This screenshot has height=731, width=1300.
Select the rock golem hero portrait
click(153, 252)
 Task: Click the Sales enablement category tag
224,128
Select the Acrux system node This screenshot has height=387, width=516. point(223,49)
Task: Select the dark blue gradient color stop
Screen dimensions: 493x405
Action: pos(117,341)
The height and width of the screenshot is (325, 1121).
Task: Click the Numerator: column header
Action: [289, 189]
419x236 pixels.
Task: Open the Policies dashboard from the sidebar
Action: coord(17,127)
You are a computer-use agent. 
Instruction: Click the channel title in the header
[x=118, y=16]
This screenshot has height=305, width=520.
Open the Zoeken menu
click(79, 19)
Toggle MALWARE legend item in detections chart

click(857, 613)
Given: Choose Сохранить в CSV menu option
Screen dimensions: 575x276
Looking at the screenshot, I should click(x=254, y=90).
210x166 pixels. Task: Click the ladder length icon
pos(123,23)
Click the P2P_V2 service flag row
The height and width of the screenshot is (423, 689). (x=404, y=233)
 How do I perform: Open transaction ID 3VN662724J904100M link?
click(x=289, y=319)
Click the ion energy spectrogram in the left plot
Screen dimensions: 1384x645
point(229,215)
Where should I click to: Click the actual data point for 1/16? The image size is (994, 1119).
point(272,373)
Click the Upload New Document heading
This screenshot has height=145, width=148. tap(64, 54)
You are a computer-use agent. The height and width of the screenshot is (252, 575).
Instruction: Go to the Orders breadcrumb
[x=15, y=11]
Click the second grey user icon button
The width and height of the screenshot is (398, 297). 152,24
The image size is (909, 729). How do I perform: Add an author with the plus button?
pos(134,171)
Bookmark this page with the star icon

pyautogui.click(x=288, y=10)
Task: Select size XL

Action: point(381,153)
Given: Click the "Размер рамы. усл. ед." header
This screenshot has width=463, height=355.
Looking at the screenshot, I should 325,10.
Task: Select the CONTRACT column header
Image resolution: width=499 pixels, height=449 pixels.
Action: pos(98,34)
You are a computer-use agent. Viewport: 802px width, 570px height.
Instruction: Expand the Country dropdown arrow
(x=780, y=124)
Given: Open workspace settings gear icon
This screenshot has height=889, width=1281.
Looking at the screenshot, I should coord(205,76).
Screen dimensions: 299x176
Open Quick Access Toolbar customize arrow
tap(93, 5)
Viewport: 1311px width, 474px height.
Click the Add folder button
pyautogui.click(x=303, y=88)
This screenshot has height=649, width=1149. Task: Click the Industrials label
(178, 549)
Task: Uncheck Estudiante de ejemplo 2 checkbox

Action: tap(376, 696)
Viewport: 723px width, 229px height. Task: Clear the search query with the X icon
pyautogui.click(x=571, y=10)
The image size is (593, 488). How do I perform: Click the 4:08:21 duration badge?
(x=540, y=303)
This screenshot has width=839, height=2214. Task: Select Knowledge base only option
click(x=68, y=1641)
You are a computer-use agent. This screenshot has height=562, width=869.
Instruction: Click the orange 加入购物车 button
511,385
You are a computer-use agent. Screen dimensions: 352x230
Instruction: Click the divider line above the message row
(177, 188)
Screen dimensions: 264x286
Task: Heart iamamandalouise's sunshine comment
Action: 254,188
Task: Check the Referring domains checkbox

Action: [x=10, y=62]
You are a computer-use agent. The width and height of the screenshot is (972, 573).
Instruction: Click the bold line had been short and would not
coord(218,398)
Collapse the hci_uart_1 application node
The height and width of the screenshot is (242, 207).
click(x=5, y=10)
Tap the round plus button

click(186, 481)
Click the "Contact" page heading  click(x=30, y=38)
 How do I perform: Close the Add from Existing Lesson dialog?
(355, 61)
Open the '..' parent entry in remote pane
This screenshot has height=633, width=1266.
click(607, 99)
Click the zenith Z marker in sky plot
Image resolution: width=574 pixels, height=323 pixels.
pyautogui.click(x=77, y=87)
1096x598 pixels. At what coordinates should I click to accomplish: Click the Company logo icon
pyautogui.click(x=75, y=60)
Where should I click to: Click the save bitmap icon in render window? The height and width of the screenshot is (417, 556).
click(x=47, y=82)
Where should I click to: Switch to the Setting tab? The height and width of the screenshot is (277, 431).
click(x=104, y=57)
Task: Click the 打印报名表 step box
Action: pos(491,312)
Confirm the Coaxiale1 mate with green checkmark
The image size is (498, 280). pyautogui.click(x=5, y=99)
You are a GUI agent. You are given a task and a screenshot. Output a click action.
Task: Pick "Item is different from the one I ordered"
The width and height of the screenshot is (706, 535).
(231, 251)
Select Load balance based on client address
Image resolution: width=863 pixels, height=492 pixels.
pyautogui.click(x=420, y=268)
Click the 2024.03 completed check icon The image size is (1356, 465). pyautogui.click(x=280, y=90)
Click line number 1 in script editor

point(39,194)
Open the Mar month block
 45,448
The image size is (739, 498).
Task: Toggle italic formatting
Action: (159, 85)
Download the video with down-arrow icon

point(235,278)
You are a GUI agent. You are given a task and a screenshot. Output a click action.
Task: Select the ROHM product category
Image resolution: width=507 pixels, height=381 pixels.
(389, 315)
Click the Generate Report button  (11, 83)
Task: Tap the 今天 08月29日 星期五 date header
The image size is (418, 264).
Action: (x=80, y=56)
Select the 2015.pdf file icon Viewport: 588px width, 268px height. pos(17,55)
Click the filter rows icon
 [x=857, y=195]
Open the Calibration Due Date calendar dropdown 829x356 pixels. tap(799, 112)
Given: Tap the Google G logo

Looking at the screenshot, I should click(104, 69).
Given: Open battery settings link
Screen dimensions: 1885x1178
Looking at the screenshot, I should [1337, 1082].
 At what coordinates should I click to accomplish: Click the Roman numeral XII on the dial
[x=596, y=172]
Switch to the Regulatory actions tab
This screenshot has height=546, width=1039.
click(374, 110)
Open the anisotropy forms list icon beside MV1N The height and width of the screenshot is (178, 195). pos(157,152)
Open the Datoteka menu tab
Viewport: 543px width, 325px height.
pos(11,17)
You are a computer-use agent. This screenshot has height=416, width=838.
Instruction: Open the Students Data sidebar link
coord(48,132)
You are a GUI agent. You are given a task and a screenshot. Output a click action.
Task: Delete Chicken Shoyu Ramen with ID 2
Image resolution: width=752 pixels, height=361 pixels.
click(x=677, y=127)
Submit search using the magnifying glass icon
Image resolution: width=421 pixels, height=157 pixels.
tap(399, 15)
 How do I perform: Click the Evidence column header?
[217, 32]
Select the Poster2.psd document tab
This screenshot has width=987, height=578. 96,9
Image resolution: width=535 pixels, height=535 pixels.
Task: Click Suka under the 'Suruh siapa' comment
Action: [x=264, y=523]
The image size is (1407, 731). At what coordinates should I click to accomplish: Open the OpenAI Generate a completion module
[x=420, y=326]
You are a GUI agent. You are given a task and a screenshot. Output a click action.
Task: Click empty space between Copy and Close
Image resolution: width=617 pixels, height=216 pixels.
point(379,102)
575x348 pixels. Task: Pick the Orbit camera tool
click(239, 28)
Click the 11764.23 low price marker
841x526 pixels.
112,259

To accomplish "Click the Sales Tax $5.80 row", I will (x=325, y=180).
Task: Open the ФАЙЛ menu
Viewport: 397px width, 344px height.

-*-

**Task statement**
In the data above, find the line with "Screen dimensions: 1885x1178" and the line with "Submit search using the magnifying glass icon". Retype both, plus every line between them, exactly.

**Solved problem**
Screen dimensions: 1885x1178
Looking at the screenshot, I should [1337, 1082].
 At what coordinates should I click to accomplish: Click the Roman numeral XII on the dial
[x=596, y=172]
Switch to the Regulatory actions tab
This screenshot has height=546, width=1039.
click(374, 110)
Open the anisotropy forms list icon beside MV1N The height and width of the screenshot is (178, 195). pos(157,152)
Open the Datoteka menu tab
Viewport: 543px width, 325px height.
pos(11,17)
You are a computer-use agent. This screenshot has height=416, width=838.
Instruction: Open the Students Data sidebar link
coord(48,132)
You are a GUI agent. You are given a task and a screenshot. Output a click action.
Task: Delete Chicken Shoyu Ramen with ID 2
Image resolution: width=752 pixels, height=361 pixels.
click(x=677, y=127)
Submit search using the magnifying glass icon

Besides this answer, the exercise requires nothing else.